In the present study, a transcriptome-wide identification of R2R3-MYB TFs in C. speciosa was performed using the transcriptomic data. The characteristics of homologous domains and motif composition of R2R3-MYB members were investigated. We further analyzed the coexpression relationship between isoflavonoid biosynthesis-related genes and the putative R2R3-MYB TFs, which might be involved in the regulation of isoflavonoid biosynthesis. Finally, we validated the expression patterns of potential R2R3-MYB TFs and key structural genes in the isoflavonoid biosynthesis pathway by RT-qPCR analysis. Thus, a starting point for further functional analysis of R2R3-MYB TFs was performed in this study, which can offer candidate R2R3-MYB TFs for further studies to identify the roles of these genes for isoflavonoid biosynthesis in C. speciosa.

2. Results

2.1. Identification of R2R3-MYB Subfamily Genes in C. speciosa

After removing short sequences and redundant sequences, a comprehensive comparison analysis identified 101 genes encoding R2R3-MYB proteins in the MYB subfamily from the transcriptome dataset of C. speciosa, named CsMYB1–CsMYB101. The length of the translated putative protein sequences ranged from 105 to 1050 amino acids. The calculated molecular weight (MW) of R2R3-CsMYBs ranged from 12.16 kDa to 116.22 kDa. The calculated theoretical isoelectric points (pIs) ranged from 4.77 to 9.77. CsMYB11 possessed the longest sequence with 1050 amino acids and the largest MW of 116.22 kDa, while the shortest protein (105 amino acids) was CsMYB60 with the smallest MW of 12.16 kDa. Alpha-helix and random coil were the main secondary structures of R2R3-CsMYBs. Subcellular localization prediction results indicated that all R3R3-MYB proteins localized in the nucleus (ESM_1).

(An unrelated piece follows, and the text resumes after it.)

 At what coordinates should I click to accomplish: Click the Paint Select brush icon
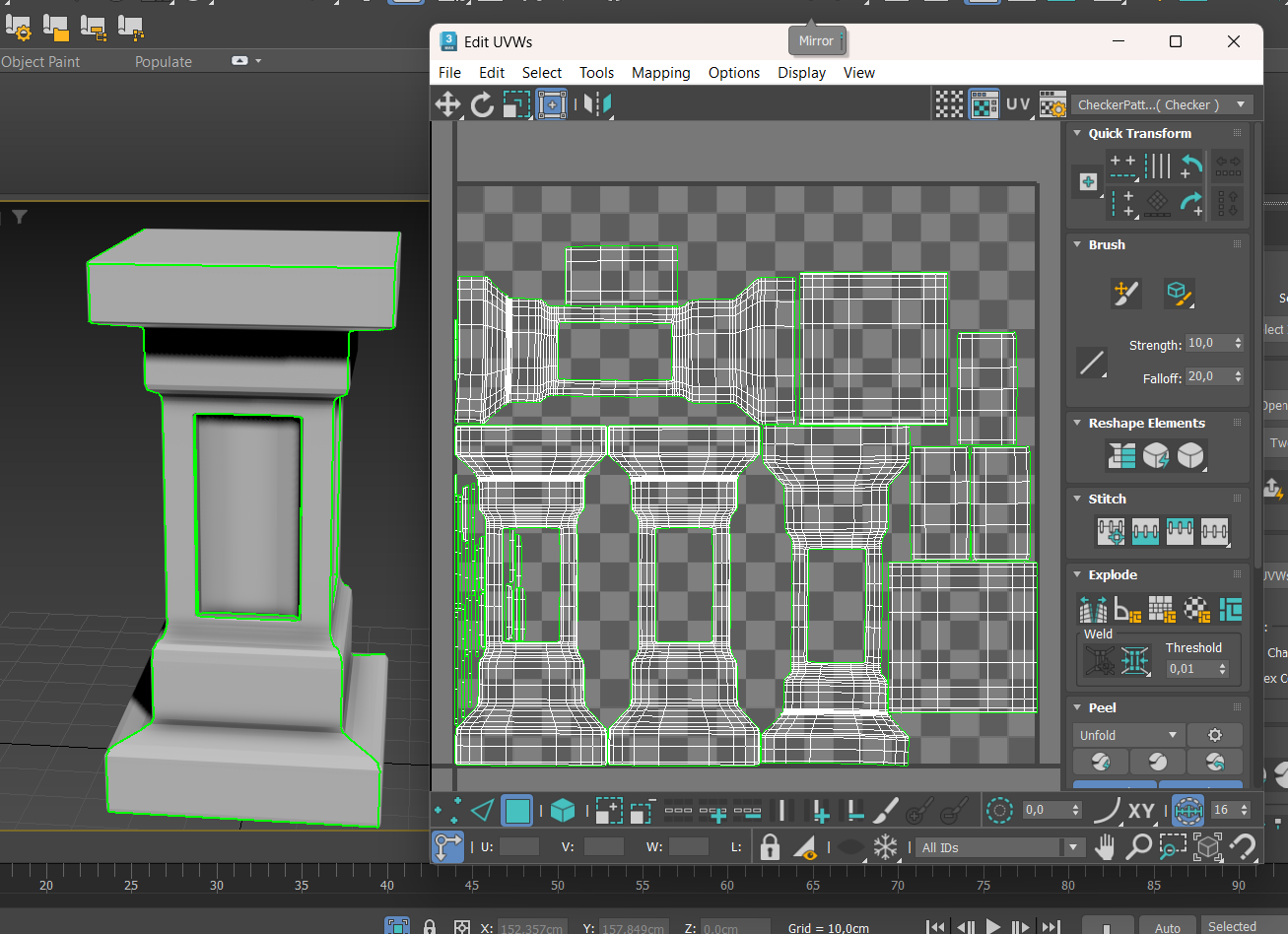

Multiple sequence alignment was also performed by Clustal X 2.0 to identify the characteristics of homologous domains in 101 R2R3-CsMYBs. As shown in ESM_2, the R2R3-CsMYBs contained typical R2 repeat, with basic R2 structures of [-W-(X19)-W-(X18)-W-]. A highly conserved triplet of tryptophan (W) was included in R2 repeat residues, and each tryptophan was separated by 18 or 19 amino acids. Besides the highly conserved W, several conserved positions were also identified in the R2 repeat, such as glutamic (E), aspartic (D), and arginine (R). In the R3 repeat, the majority of R2R3-CsMYBs had the basic R3 structure of [-F-(X18)-W-(X18)-W-], in which the first conservative W was substituted by other amino acids, such as phenylalanine (F), isoleucine (I), and leucine (L). The highly conservative sequences in the MYB DNA-binding domain were mainly located at the helix-turn-helix (HTH) motif (between the second and third tryptophan of the two R repeats), which functioned in identifying target sequences.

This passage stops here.